Product Pattern: Lifting Patterns to Joint Spaces
fig-20260131_2-02 | How patterns in factor spaces combine
Patterns in Factor Spaces
When event space E factors as E = E₁ × E₂, patterns can operate independently on each factor:
- p ∈ P₁: Pattern in ES space (which character class follows which)
- q ∈ P₂: Pattern within ES (which specific byte within the class)
The Product Pattern p ⊗ q
The product pattern p ⊗ q operates on joint events (e₁, e₂) → (e₁', e₂')
Why this matters for compression:
Instead of learning 65,536 separate byte→byte patterns, we learn:
- ~25 ES→ES patterns (coarse structure)
- ~200 within-ES patterns (fine detail)
- Products give all combinations: 25 × 200 = 5,000 effective patterns
This is a 13× compression of the pattern space itself!

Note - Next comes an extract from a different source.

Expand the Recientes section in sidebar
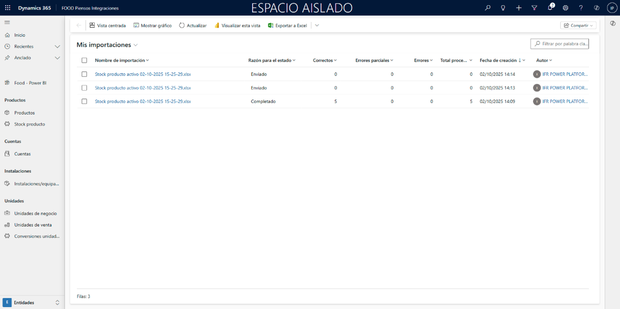Viewport: 620px width, 309px height. 57,46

Concrete Example: "the" Prediction
Product patterns decompose "th"→"e" prediction into ES-level and within-ES components
The product pattern framework shows how the RNN's predictions decompose:
P(next | context) = P(ES_next | context) × P(byte | ES_next, context)
Our 5 ESs capture the first factor. The remaining 41% of compression comes from the second factor (within-ES prediction conditioned on context).
Reproduction
Model: Elman RNN 256-128-256
Data: enwik9, "th" bigram analysis
Commands: ./hutter predict, ./hutter es
Theory: CMP paper §3.2 (factored event spaces)